I’m so Pissed at Zak Bagans.
Last night, I gave watching Ghost Adventures another try. It was short-lived, I just can’t get into that kind of manufactured drama. It did leave me with a major takeaway, and perhaps the root of my distaste for those types of shows. They make death seem scary; something to fear. I fail to believe that these shows truly aim to honor lives by telling stories, but instead demonize death.

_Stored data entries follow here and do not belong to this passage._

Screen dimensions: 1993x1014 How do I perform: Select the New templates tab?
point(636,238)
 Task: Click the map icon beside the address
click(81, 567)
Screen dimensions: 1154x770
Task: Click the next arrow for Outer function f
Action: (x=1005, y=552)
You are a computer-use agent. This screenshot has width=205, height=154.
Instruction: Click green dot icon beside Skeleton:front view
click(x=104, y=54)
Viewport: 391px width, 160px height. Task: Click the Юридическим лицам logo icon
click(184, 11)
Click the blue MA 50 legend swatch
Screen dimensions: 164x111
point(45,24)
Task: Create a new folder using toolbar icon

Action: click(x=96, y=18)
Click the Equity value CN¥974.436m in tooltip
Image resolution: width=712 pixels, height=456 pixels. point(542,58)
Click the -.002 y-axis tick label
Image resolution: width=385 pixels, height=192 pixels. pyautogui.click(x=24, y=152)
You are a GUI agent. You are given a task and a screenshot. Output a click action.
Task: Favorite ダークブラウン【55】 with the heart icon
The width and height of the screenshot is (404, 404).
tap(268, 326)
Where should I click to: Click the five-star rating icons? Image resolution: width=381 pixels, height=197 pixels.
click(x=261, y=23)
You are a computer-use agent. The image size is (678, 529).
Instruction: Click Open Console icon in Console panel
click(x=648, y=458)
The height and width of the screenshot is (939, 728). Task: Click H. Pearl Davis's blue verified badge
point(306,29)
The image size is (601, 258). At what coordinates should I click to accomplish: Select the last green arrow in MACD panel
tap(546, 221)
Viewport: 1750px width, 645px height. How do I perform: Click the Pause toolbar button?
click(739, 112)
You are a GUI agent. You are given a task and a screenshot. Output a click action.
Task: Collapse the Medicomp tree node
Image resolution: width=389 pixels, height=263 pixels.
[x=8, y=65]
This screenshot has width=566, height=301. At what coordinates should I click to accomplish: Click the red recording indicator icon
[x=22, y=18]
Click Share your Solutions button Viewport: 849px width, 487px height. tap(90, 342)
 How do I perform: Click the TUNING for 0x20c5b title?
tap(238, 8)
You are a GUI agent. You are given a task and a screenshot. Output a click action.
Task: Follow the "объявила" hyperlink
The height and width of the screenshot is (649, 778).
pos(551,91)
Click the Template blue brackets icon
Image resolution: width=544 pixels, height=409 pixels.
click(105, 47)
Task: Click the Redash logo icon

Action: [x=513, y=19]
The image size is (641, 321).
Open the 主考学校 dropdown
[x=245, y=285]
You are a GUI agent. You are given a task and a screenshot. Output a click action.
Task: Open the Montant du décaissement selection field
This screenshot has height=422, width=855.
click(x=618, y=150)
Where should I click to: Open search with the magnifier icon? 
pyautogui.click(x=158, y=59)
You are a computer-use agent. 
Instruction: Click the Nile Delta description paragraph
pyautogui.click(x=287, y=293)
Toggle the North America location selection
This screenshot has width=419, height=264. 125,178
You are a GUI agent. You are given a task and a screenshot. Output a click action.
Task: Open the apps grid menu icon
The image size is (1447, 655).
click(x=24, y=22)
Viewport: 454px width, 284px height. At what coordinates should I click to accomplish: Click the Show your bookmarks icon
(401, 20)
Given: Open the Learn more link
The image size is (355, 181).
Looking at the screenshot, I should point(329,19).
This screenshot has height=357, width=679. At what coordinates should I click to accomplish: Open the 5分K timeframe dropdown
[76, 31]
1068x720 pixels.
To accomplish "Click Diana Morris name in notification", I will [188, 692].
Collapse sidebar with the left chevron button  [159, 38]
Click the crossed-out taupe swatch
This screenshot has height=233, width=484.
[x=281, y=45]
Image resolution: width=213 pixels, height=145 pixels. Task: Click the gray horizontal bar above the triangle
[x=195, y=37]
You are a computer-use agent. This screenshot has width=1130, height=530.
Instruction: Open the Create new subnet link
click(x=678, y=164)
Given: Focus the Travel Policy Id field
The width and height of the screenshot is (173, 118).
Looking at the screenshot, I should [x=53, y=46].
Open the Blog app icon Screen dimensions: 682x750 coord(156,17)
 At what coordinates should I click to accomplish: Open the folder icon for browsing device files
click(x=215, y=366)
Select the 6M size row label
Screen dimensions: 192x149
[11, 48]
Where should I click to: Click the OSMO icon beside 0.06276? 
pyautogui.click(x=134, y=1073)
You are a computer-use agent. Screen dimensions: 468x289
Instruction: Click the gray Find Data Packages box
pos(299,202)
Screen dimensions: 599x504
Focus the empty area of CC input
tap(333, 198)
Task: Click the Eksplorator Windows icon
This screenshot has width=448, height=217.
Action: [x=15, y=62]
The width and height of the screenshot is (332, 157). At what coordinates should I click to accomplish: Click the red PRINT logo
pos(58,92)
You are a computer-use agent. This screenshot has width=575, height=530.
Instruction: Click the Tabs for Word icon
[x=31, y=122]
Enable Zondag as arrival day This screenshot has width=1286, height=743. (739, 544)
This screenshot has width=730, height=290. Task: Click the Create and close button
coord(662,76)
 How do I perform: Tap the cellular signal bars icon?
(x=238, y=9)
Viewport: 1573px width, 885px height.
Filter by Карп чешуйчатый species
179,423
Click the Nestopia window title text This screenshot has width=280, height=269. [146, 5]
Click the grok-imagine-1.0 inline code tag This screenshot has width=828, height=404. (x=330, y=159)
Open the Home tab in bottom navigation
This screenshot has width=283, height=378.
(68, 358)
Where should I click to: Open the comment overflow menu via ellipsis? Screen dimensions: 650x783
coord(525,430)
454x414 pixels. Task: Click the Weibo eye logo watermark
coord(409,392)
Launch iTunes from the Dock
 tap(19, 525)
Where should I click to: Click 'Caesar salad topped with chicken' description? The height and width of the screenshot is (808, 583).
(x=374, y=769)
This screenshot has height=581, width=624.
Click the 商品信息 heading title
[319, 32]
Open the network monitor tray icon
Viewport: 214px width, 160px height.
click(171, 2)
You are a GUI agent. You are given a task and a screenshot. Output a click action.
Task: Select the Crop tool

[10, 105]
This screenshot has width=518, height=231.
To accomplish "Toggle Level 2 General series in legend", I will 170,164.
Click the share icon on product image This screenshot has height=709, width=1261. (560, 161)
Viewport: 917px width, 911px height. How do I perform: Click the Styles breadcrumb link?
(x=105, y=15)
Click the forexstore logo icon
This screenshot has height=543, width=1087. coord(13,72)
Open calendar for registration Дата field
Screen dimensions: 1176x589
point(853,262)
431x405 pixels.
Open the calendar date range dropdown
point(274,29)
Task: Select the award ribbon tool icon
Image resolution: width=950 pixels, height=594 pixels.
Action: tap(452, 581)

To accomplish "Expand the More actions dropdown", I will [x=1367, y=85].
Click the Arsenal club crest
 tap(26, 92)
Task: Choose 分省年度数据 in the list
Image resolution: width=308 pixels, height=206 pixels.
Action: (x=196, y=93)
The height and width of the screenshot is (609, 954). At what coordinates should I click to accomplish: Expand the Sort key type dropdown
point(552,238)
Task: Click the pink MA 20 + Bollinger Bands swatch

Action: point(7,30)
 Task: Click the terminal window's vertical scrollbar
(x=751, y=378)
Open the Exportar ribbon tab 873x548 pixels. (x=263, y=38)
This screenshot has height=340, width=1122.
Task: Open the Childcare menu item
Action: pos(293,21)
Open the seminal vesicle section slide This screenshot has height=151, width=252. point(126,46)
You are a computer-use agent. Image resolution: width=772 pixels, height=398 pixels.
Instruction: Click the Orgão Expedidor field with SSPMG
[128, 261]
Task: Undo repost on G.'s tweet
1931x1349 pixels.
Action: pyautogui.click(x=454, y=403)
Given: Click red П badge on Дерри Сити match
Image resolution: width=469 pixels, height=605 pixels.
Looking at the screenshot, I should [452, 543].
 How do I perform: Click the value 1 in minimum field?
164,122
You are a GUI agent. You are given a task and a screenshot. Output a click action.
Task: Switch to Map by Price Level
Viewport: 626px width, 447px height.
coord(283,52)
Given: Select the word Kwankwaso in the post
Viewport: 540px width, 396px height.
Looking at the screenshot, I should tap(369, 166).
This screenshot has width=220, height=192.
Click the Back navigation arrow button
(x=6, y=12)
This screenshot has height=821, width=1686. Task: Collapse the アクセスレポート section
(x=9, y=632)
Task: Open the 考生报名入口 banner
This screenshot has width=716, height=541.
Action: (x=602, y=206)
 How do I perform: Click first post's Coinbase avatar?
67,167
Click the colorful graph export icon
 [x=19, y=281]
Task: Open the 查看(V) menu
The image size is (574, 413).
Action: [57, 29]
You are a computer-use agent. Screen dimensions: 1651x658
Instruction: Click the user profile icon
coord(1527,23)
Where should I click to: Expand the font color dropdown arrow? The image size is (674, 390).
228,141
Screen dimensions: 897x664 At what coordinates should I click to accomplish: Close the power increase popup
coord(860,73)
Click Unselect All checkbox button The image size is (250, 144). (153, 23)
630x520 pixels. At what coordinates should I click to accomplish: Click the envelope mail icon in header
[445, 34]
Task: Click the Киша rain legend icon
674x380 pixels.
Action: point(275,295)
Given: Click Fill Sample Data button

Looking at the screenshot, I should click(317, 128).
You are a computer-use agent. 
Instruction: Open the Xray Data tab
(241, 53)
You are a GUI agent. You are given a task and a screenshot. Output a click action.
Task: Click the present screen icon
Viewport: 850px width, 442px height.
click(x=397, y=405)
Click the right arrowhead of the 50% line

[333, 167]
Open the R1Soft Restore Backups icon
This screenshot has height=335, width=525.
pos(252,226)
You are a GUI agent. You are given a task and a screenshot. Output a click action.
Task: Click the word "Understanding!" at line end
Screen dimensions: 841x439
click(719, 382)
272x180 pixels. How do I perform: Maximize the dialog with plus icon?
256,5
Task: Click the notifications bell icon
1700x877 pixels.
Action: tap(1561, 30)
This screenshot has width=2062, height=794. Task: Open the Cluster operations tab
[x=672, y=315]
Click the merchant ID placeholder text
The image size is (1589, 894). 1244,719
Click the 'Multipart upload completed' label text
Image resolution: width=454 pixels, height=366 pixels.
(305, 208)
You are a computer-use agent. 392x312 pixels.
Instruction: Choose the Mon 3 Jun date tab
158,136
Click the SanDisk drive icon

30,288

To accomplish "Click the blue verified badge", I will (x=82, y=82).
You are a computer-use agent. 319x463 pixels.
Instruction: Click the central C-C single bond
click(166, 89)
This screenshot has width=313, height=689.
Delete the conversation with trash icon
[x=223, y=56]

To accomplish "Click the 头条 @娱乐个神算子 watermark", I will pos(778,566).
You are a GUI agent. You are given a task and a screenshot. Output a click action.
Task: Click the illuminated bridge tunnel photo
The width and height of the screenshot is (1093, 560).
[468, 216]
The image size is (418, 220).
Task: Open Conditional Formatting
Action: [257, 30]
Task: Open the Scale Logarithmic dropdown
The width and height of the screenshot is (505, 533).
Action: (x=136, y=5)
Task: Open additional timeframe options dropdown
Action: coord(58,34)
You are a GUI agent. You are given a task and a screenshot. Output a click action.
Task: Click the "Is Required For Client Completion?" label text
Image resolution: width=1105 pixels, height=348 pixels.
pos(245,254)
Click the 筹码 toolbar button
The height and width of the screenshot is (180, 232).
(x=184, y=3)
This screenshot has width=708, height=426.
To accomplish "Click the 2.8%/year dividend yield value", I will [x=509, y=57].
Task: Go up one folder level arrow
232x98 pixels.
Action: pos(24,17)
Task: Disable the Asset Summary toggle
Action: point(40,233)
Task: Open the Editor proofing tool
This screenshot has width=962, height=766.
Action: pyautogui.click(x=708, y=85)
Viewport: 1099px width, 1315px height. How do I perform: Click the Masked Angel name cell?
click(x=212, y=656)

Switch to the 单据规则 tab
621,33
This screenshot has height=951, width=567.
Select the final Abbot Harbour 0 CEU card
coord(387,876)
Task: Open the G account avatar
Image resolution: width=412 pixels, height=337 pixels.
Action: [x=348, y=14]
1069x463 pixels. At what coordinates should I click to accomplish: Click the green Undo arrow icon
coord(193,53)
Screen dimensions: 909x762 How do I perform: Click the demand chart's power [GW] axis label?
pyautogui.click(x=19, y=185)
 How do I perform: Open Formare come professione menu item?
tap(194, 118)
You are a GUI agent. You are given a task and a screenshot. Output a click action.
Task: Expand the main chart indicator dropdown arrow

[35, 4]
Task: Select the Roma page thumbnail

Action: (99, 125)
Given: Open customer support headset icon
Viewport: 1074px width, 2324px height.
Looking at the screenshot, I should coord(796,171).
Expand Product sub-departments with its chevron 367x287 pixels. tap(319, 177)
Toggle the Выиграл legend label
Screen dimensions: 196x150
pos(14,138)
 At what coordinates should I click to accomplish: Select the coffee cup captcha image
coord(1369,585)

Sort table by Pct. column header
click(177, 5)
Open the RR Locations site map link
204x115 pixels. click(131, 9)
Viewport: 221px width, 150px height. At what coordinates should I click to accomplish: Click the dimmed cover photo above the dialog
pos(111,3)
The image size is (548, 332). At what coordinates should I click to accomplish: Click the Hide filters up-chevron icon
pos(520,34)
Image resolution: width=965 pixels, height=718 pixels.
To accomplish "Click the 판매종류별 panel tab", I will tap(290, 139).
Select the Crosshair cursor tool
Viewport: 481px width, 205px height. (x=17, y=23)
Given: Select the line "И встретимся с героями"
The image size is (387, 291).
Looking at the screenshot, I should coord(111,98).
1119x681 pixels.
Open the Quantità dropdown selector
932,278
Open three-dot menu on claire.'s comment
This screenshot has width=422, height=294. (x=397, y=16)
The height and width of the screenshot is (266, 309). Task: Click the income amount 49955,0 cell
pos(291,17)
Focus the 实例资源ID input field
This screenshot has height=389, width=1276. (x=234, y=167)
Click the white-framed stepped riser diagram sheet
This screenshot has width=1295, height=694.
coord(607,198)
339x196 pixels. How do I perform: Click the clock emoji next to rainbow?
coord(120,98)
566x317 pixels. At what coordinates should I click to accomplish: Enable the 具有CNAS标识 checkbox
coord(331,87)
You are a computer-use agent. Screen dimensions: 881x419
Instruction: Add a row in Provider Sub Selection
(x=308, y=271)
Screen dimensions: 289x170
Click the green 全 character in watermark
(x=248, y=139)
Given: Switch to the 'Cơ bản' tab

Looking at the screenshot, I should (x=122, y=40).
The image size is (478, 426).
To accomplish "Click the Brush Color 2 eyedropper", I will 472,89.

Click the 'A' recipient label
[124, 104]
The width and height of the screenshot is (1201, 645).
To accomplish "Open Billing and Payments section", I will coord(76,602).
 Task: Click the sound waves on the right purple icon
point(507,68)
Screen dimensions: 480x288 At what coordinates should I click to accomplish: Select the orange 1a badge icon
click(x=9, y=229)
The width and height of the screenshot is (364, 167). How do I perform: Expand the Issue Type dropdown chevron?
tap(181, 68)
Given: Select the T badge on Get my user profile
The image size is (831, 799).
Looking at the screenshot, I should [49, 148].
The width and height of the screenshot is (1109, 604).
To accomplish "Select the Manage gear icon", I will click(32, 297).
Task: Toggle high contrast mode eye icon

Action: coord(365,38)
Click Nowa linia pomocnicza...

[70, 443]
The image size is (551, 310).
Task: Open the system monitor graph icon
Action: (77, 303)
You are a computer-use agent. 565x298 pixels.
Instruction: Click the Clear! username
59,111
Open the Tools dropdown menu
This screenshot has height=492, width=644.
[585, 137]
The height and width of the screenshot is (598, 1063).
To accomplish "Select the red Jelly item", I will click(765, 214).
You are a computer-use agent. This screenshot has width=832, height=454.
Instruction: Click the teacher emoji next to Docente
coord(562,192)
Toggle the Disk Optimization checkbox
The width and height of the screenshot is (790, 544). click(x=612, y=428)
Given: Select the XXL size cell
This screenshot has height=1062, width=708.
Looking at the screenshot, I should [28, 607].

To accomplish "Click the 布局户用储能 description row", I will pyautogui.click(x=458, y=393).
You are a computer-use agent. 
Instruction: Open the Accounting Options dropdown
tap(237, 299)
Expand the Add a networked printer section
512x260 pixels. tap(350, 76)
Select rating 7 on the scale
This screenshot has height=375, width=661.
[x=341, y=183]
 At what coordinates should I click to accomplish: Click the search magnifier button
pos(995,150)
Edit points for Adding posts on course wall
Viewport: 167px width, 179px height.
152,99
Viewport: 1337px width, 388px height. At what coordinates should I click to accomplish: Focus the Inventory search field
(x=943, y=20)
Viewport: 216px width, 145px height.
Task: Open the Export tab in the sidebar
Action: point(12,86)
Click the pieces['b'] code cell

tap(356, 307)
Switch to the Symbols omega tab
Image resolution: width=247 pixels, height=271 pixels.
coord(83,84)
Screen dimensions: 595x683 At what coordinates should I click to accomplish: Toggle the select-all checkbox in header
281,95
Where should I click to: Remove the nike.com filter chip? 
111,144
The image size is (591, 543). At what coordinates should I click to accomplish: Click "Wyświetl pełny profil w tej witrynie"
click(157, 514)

Ghost Adventures courtesy of HBO
“Her grandmother died in that room…creepy!”. From my perspective, your grandmother dying in her home is a wonderful place to end life. Typically, when you read “so-and-so died peacefully, surrounded by their loving family” in an obituary, it means they died at home or under hospice care. About one in ten house calls (transferring a decedent from their home to the funeral home) I go on are for someone who was found deceased during a wellness check, and the majority of those are folks who were already ill, had known health concerns, or died in a manner that was not deemed suspicious by the medical examiner (more on that in a later post). During the other 90% of house calls, the home is filled with friends or family, and the deceased is softly tucked into bed, covered with a blanket, surrounded with love, whatever that looks like for them. Peaceful. Not chaotic. No blood and guts.
Maybe spirits linger, but the act of simply expiring in a place does not deem it “haunted”, “creepy”, “scary”, etc. This assumes, unfairly, that when we die we become ghosts with a vendetta. If ghosts exist, are they presumed to be spirits that have not crossed over? Energies can not be destroyed, so can spirits remain? I personally believe that what is “scary” is the unknown. The fact that science cannot prove or explain what happens to a living being’s energy once their body dies, is fascinating and will continue to be a curiosity until the end of time. But for today, portraying these sacred spaces in this way feeds on anxiety, and instead of sharing someone’s story respectfully, it is catastrophizing. The bed in which someone had their last breath should be honored, not feared. Are we afraid of dead bodies, the act of dying, or what comes after?